Do you have dogs?

How an unexpected question transformed intention into action

 

Recently, a friend shared with me how an unexpected question helped him move from intention to action. After role shifts in his career and at home, he’s been struggling to, as he put it, “regain control of my schedule.” He’s in a career defined by deadlines, so scheduling and planning are ingrained habits. Sometimes, he says, “so ingrained they get in the way.”

 “I’ve been trying to find time to get back in shape. I have a home gym, a basketball hoop in my driveway, and I worked out regularly for years before life changed a year ago. I want to get back into my routine, thing is, I only know one way to do it: plan, set a schedule, specific exercises, track my results. I’ve been focused on getting everything else done, so there was no time for all that. I wanted to get started, I thought about it every day… I just didn’t do it… until a couple months ago.”

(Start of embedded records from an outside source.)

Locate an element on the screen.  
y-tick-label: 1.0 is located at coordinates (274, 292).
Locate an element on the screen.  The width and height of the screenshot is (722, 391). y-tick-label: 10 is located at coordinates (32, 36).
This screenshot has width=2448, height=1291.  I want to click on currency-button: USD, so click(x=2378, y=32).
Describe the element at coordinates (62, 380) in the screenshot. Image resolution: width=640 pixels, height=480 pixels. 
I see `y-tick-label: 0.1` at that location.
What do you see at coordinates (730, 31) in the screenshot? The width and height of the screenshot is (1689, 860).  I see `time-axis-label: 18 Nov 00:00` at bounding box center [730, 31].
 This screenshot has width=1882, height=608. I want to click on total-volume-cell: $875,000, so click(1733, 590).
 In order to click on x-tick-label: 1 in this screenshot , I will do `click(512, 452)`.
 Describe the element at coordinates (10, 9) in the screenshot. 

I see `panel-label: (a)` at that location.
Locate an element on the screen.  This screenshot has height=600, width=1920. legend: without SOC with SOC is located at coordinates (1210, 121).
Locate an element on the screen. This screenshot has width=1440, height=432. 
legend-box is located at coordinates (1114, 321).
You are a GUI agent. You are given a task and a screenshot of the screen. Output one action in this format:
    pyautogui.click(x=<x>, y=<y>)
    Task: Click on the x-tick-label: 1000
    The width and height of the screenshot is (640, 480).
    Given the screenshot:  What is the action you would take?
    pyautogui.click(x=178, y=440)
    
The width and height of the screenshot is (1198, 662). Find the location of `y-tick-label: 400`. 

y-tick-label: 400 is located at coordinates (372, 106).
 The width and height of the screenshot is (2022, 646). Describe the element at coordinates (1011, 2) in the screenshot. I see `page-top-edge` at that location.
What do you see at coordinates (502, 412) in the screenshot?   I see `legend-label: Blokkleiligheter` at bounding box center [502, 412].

        What changed, I asked.

        He smiled, shook his head, and said, “Someone reminded me I have a dog.”

        Come again?

        “I was talking about all this with a friend who owns a gym. I expected her to give me a lecture about prioritizing my physical health, invite me to her gym… nope.

        “She just grinned at me and asked, ‘Do you have dogs?’

        “I said I did – she knew I did – so I waited for the other shoe to drop. It did. She added, ‘Take your dog for a walk every day. Set an alarm if you have to. Just get up from your desk, put the leash on the dog, and get outside. He’ll love it, and you will too.’”

        “How does this help me plan my workout routine?” my friend asked the trainer.

        “It won’t,” the trainer said, “You don’t need a detailed plan to start exercising again. You want one, because plans are comfortable for you. You feel all this pressure to get everything done, to figure it all out with all these changes in your routine, and you won’t give yourself permission to introduce something different that might break up the flow. The work will be there when you get back, and, I promise, fifteen minutes won’t kill any deadlines.”

        My friend thought about what she said all the way home, where his dogs greeted him at the door. He started to walk past them – thinking about deadlines – and then, he stopped. Fifteen minutes, he thought. I’ve got that. So, he tossed his sport coat across the stair rail, changed his shoes, and took his furry pals for a walk.

        “That was a month ago,” my friend said, “And you know what? Two weeks in, on the way back from the walk, I opened the garage door and saw my weight bench, all dusty and ignored. Just fifteen minutes, I thought, and I got in a few quick sets.

      He laughed, “‘Walk the dog,’ she said. I thought she was patronizing me. When I chose to listen, I realized she was helping me see past my self-imposed limitations. Now my pants, and my perspective, both fit a lot better.”